Wednesday, June 24, 2009
gmail user interface:It it one of the worst ever devised? Where's the address book? Where are folders? Screw this "conversation" nonsense. I cannot find some emails since they are hidden in a collapsed conversation thread - grouped together because of the subject line! I guess we all retype subject lines for every single email and never, ever inherit an older email and reply without modifying the existing subject line. And who has the time to fiddle with labels? A fast click and move is much easier. When accessing things on the internet, I prefer to use the mouse and as little of the keyboard as possible. Gmail thinks it's a gas to type in labels and search criteria. I don't. Apparently, there are people who want the gmail UI in Thunderbird. Amazing. In case anybody's wondering, I type fast and accurately, but what I don't like to do is switch modes from keyboard to mouse and back again. When reading (and sorting) email, the mouse should be sufficient, but isn't with gmail. ALSO: I might as well be an equal-opportunity UI basher. Microsoft's most recent Office suite (a couple of years old) got rid of the File menu entry. Instead, there's something unlabeled called the Office Button that brings out the same options (save, save as, etc). And the Help menu entry is replaced by a small blue circle with a question mark inside. I cannot resist quoting from this Microsoft page about the Office Button: (emp add) When you click the Microsoft Office Button Button image, you see the same basic commands available on the File menu in earlier releases of Microsoft Office to open, save, and print your file.

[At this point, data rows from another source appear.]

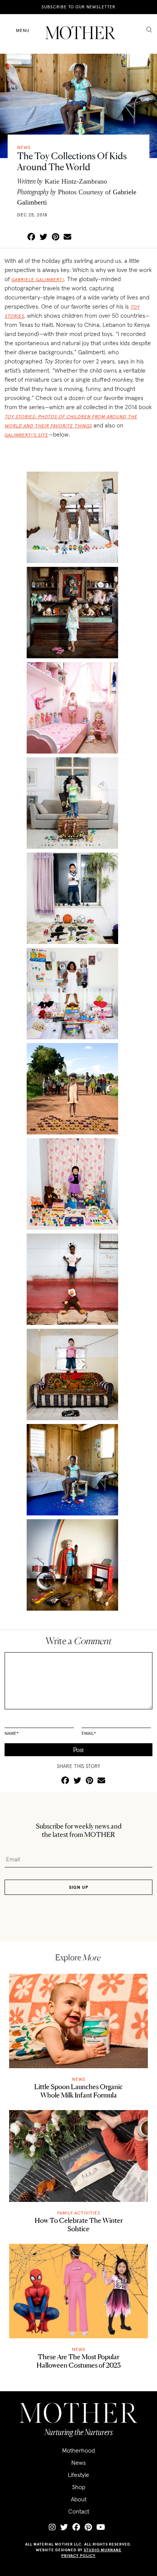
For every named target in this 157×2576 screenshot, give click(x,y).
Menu (23, 30)
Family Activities (78, 2213)
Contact (78, 2511)
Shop (78, 2487)
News (78, 2079)
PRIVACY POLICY (78, 2555)
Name (12, 1733)
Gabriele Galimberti (37, 279)
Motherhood (78, 2450)
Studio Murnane (103, 2549)
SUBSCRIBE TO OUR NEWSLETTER (78, 7)
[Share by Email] (67, 237)
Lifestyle (78, 2474)
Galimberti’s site (26, 435)
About (79, 2499)
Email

[me: try and reconcile the following two statements]
The Options command that was on the Tools menu has been moved to be under the Microsoft Office Button.
The new location for the Options command is in the lower-right corner under Word Options, Excel Options, PowerPoint Options, or Access Options.
Why does the Office Button blink?
The Microsoft Office Button Button image should only blink when you have not clicked the button to view the commands. The blinking is a "look at me/click here" feature, because many people think that the button looks like a decorative logo, rather than a button to click to see commands. If you click the Microsoft Office Button Button image one time, it should stop blinking. Kudos to the MS development team for making it harder to use their application. Bravo!
posted by Quiddity at 6/24/2009 07:09:00 AM
9 comments
I use MS office suite from 2003 for work. On home machine have a copy of the new Office that I rarely use. That damn logo that is really there to open everything you need has cost me several hours. I fished all over the place trying to find common commands and put them in a place where I could find them. Truely assinine "upgrade" on their part.
"It it one of the worst ever devised?"
I'm gonna have to go with yes. The whole conversation business is really utter nonsense.
"...because many people think that the button looks like a decorative logo, rather than a button to click to see commands..."
Yeah, it took me a long time to figure that out, too.
As for gmail...the first I saw of the "conversation" nonsense wasn't gmail, it was USENET, after Google purchased Deja News (a web interface to usenet). IIRC aside from the conversation nonsense, in one of the more common modes the Google Groups interface is in, there's a lot of wasted space on the screen.
Same comment applies to Google maps. There's wasted space. And I can never zoom out by clicking on the thing-ee that's there for that purpose, because the way it's drawn on my screen prevents me from doing that. So I have no choice but to use the slider for zooming out.
They got rid of Clippy, so from the MSFT POV, one step forward requires 2 steps back/
Anon: I can see grouping stuff in Google Groups since that tends to be very, very topic-centered (e.g. "how do I fix this error message from application XYZ"). But for most person-to-person communication, in the back and forth, the topics typically change, and at the time you know what the email response is about. So you can handle a flurry of emails and, if needed, click and move a subset to an appropriate folder. But weeks later? If it's all collapsed under a "conversation", you've really got your work cut out finding the critical email from, say, the last Friday in April.
Dark Avenger: Yeah, Clippy is gone, but how about the "improved" search in XP and beyond? More mysterious than useful.
This is a righteous rant. I hate the conversation-thing. Yesterday, I went to look for a specific e-mail and it was buried among a chain of 28 other e-mails, and I just couldn't find it. And just to try to forward or print one of those e-mails in the chain without sending the whole thing. I thought Google was supposed to be run by geniuses.
Quiddity wrote, I can see grouping stuff in Google Groups since that tends to be very, very topic-centered (e.g. "how do I fix this error message from application XYZ")...
But they're already grouped by topic (subject line). The useful thing Google Groups inherited from Deja News (and which news browsers often use, I imagine) is a frame on the left with a tree-like representation of who responded to who in the topic thread.
Adding the damn "conversation" thing, where some posts have to be clicked on to open them up, adds absolutely nothing to the useability.
I like gmail. Feel free to throw rocks at me.